Well, Michel, we got a blog post from Grace(ph), one of our listeners. She's white but feels like she can relate to the stories of the film because of her family's experience during the Great Depression. I'll read a little bit of her note.
My family was so poor, she says, the depression wasn't affecting them at all, but they had land that had been theirs for generations, 1700s to 1800s, snatched away by the government never to be seen again. And while Grace is not claiming racial discrimination, she does feel her family was the victim of economic discrimination.
MARTIN: Thank you, Grace. And you might have heard this yesterday, too.

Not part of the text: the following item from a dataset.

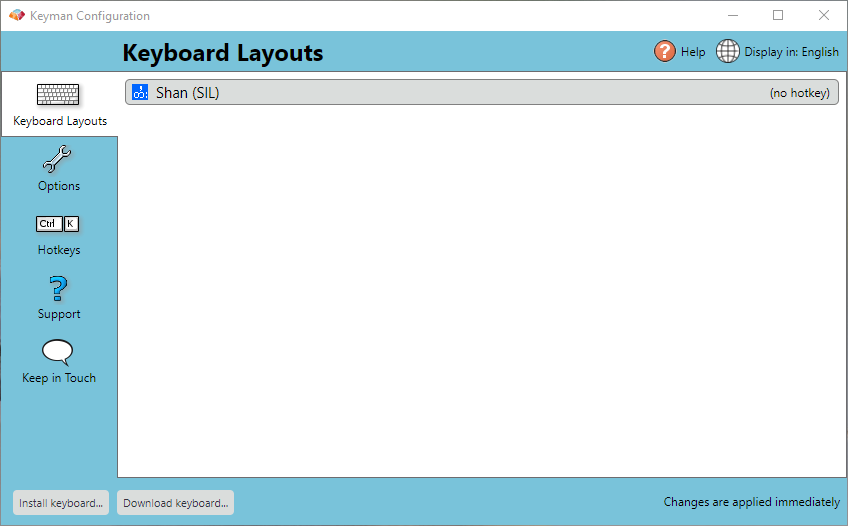Select the Keep in Touch tab label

MARTIN: This has enabled me to end this state of feeling state-less, and now I'm just thrilled that I have a country, I belong to a country, and I can call myself a Kosovar.
MARTIN: That's a clip from a roundtable discussion we had yesterday with a group of Kosovar Albanians living here in Washington, D.C. They were reacting to Kosovo's recent vote to declare independence with Serbia. The new country has already been recognized by the U.S. and much of Europe.
We've already received e-mails asking us to include perspectives from Serbs and how they are reacting to the news. Just to let you know, we are following the story, and we certainly do plan to have additional conversations on this topic.
Also in that conversation, I made an incorrect reference to Ghana in saying that people are being targeted there based on their ethnic group. I was actually referring to the post-election violence in Kenya. I apologize for that brain-freeze. I think I was thinking about Ghana because it was one of the stops on President Bush's trip to Africa this week.
HILL: Okay, I'll give you that, Michel.
(SOUNDBITE OF LAUGHTER)
HILL: Well finally, taking a sharp turn here, we're wrapping up Black History Month. Now, there are only a few days left, and what a great month it's been. We've even had a lot of programs here at NPR for our staff. Well, we put a couple of calls out there to our listeners, asking you to let us know what you're reading this month.
Laurie, one of our listeners in Virginia, had this to share.
LAURIE: I just finished two books that were so different and so interesting. One was James McBride's book about his Jewish mother and growing up black, called "The Color of Water." The other was a fantasy by the late Octavia Butler, called "Fledgling," about the first black vampire. I didn't purposefully choose these books because it's Black History Month. By the way, I absolutely love your show.
MARTIN: Why, thank you, Laurie, and we love you too. And thank you, Lee, and we love you too.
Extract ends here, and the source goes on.